Each Parliament day was divided into five sessions
The Parliament day was divided into five sessions: morning observance, intrareligious session, interreligious session, engagement, and open space. For any one of these time slots, there were up to 28 concurrent events, and often the choice was difficult. In all, the Parliament offered more than 650 presentations.
The morning observance, lasting from 8:00 to 9:00 AM, gave attendees the opportunity to participate in a religious service or practice of their own or another spiritual tradition. The choices included Baha’i, various branches of Buddhism and Hinduism, Jainism, Reform and Orthodox Judaism, Islam, Paganism, Shinto, the Sikh religion, Zoroastrianism, new religious movements, and indigenous traditions. The Christian denominations included Roman, Ukrainian, and Coptic Catholicism, Anglicanism, the Church of Latter Day Saints, and the Uniting Church—a mainstream Protestant denomination formed by the merging of the Australian Methodist, Congregational, and Presbyterian churches.
The intrareligious sessions ran from 9:30 to 11:00 AM and were designed to let each religious or spiritual community present its teachings, values, and commitments. Many of these sessions took the form of panels, allowing for more than one voice to be heard.
The same is true of the interreligious sessions, which followed from 11:30 until 1:00 PM. Here speakers or panelists of different religions came together to present their views, revealing both commonalities and differences. The position of the Parliament has never been to forge any sort of uniformity but rather to promote a unity in difference. The thousands of participants in their many modes of religious and national dress conveyed without speaking a word that the Parliament is a celebration of diversity.
After an hour-and-a-half lunch break, the engagement session ran from 2:30 to 4:00 PM and allowed for speakers from all backgrounds to discuss particular issues facing the world today.
The afternoon’s last event, the open space session, ran from 4:30 to 6:00 PM and was intended for planned encounters or free discussion on a topic of choice.

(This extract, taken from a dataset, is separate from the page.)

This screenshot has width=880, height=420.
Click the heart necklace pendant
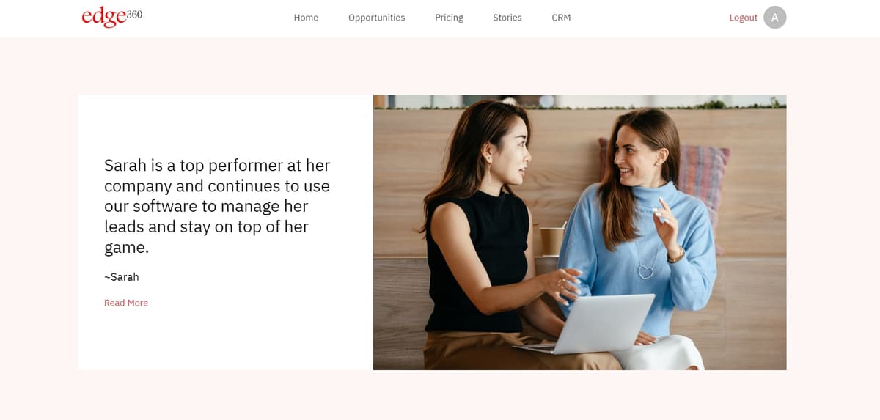(x=645, y=272)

The programming also included theatrical, musical, and dance performances throughout each day, as well as a total of 28 films.

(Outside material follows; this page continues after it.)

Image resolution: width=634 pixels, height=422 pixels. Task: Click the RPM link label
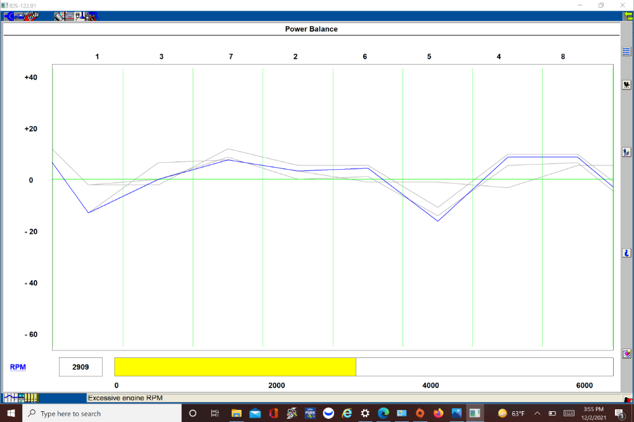point(18,367)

Each evening was devoted to a plenary session organized around a particular theme.
The main theme of the Parliament was “Make a World of Difference: Hearing Each Other, Healing the Earth.” Under this broad title, the hundreds of presentations were concerned mainly with global warming and other environmental issues, human rights, social justice, indigenous peoples, women’s issues, poverty, economic inequality, food and water, health, peace, religion and the media, interreligious strife, interfaith dialogue, and the wisdom of the world’s spiritual traditions.